Toolset for accuiring and analysing HGCROCv3 Data
Project description
Datenraffinerie
A tool to acquire and analyse HGCROCv3 Data for the HGCAL subdetector of the CMS at CERN.
To characterise the HGCROCv3 many measurements need to be acquired using different chip configurations. As the HGCROCv3 has built-in testing circuits these are used for chip characterisation. The Datenraffinerie is a tool/framework that tries to simplify the execution of such data acquisition and analysis tasks.
Definition of the Terms used in this Document
- Target: The device/system that acquires the measurements and accepts the configuration. This can be either an LD/HD Hexaboard or a Single-roc-tester. In future the Train might also be supported
- Procedure: A sequence of steps that are performed together and use a common configuration. Examples of procedures are daq-procedures that acquire measurements from a target; analysis-procedures take the data acquired by daq-procedures and try to derive meaningful insights from that.

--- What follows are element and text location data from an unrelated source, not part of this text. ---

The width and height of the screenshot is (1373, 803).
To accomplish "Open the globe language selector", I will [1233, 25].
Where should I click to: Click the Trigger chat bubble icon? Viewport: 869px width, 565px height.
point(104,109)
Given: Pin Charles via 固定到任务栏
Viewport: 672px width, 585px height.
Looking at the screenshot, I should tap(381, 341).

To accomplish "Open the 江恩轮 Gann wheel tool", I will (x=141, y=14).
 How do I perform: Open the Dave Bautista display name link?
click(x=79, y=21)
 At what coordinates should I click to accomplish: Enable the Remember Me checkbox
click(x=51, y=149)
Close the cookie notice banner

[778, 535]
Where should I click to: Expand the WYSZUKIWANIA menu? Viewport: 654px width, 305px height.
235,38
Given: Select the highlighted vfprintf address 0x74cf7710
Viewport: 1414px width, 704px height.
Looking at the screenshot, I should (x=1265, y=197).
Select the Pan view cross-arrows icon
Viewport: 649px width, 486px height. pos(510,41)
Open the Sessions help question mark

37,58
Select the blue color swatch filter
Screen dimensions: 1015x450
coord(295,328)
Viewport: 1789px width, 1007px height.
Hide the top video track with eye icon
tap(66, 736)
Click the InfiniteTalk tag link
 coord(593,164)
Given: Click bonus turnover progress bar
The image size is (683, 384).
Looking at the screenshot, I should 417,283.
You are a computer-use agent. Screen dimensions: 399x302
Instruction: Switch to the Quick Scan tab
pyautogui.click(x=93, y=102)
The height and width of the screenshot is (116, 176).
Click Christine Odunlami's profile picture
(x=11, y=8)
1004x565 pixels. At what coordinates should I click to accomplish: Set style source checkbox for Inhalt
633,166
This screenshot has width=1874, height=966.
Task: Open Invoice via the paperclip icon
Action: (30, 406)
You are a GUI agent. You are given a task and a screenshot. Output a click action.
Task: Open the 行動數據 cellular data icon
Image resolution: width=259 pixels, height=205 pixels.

- Task: The smallest unit of a procedure. This term is taken from the library luigi used in this framework. A task produces a file at completion.
- Acquisition: The procedure that acquires data from the target also known as daq-procedure
Concepts
Data acquisition is performed by a target, that accepts some configuration and produces measurements where the HGCROCv3 along with other target systems have been configured according to the configuration received. The Datenraffinerie computes the configuration for every measurement of the acquisition. To do this the user needs to provide a 'power-on default configuration' that describes the state of every register of the device at power on and the configuration for the acquisition to be performed. An acquisition normally consists of a scan of one or more chip parameters. The parameters and scan ranges need to be provided by the acquisition configuration.
After computing the configuration for a single measurement from the aforementioned inputs the measurement is scheduled for execution on the target.
After the measurements have been acquired the data and configuration are merged into a single hdf5
file that should contain all information needed.
The single hdf-5 file does not only contain data/configuration for a single measurement but for
HDF-5 files can be loaded into pandas DataFrames using pd.read_hdf('/path/to/file')
.
Folder Structure
A measurement is usually conducted with a chip or board as it's target. A Measurement may require Analyses and/or calibrations to be performed. Running a measurement will create the following folder structure
Target
├── Calibration
├── Measurements
└── Analyses
The Target
name will be specified by the user as a command line argument when launching a workflow. If the Target
folder does not exist it will be
created along with the subfolders for the three stages. The subfolder for each stage will in turn have one folder for a variant of that stage.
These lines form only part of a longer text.